Si pudiera viajar en el tiempo y contarle a mi yo de 17 años que me encantan los musicales, seguramente me miraría con esa mezcla de escepticismo y desdén que solo se tiene a esa edad. En aquel entonces, me resultaba inconcebible, me parecía absurdo que, en el clímax de una discusión o en un momento aleatorio, alguien decidiera romper la lógica del guión para ponerse a cantar. "Nadie hace eso en la vida real", pensaba con una soberbia que hoy me hace sonreír. En resumen, para mi eran un tostón.
Sin embargo, la vida tiene formas muy curiosas de desarmarte. En mi caso, el cambio vino a través de los sonidos que empezaron a habitar los pasillos de mi propia casa.
Casi sin darme cuenta, mi día a día se llenó de ensayos, de partituras abiertas sobre la mesa y de esa disciplina invisible de quien se prepara para dar vida a un escenario. Al principio, eran solo ruidos de fondo, fragmentos de canciones que se colaban por debajo de las puertas. Pero, con el tiempo, algo en esa dedicación ajena empezó a ablandar mi propio juicio. Ver cómo alguien a quien amas pone el alma en cada nota te obliga, inevitablemente, a escuchar con otros ojos.
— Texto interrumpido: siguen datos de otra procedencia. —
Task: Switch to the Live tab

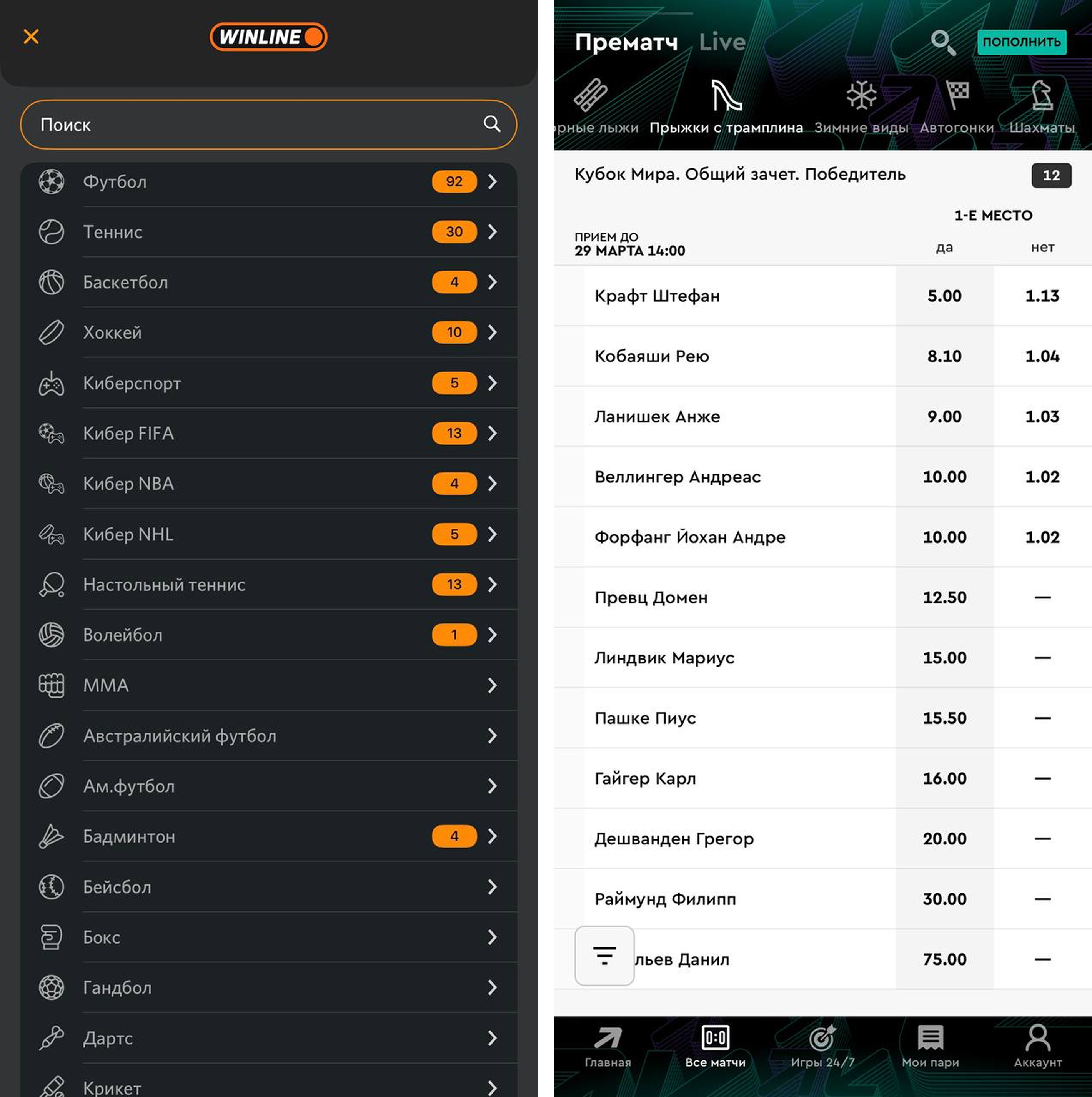Action: 722,42
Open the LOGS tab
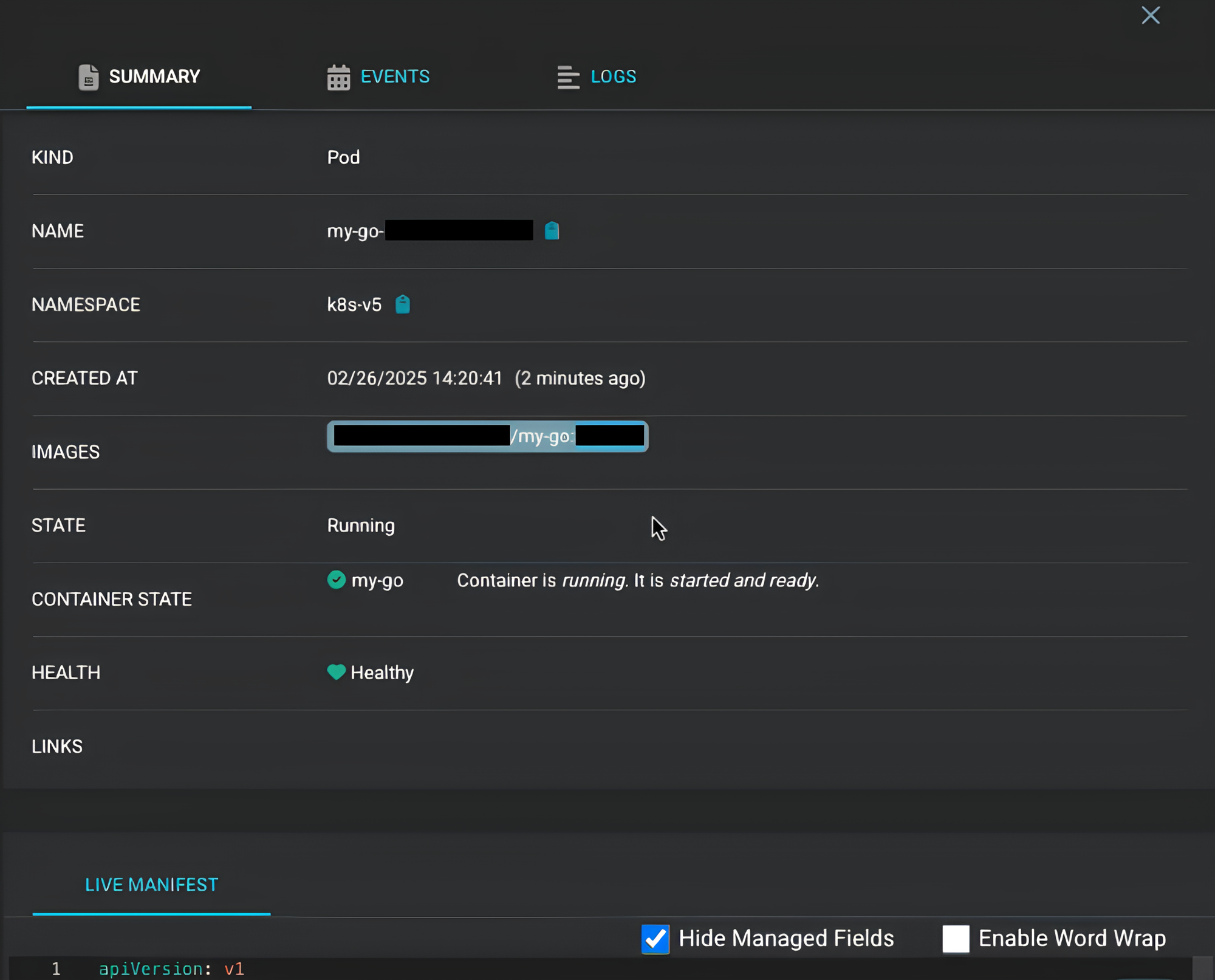 click(x=613, y=77)
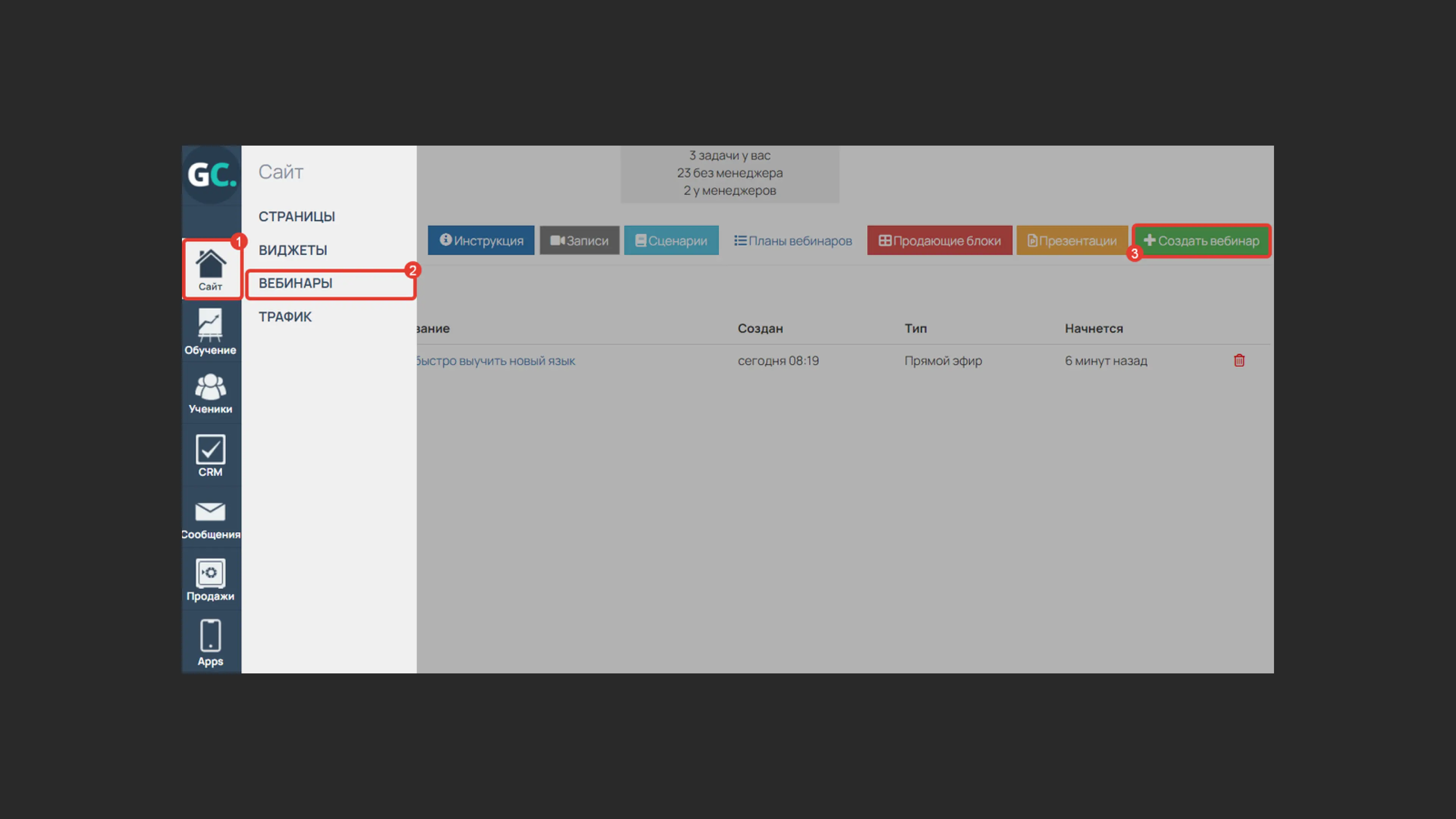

Empecé a entender, a través de esa cercanía, que los musicales son el refugio de quienes necesitan decir lo indecible. Y lo mejor es que nos conecta, nos hace cómplices por unas horas.
Aquella joven que fruncía el ceño hoy sonríe en silencio, agradecida de que la música encontrara la manera de entrar en su vida a través del corazón de ese niño/hombre que a veces me deja sentir su latido.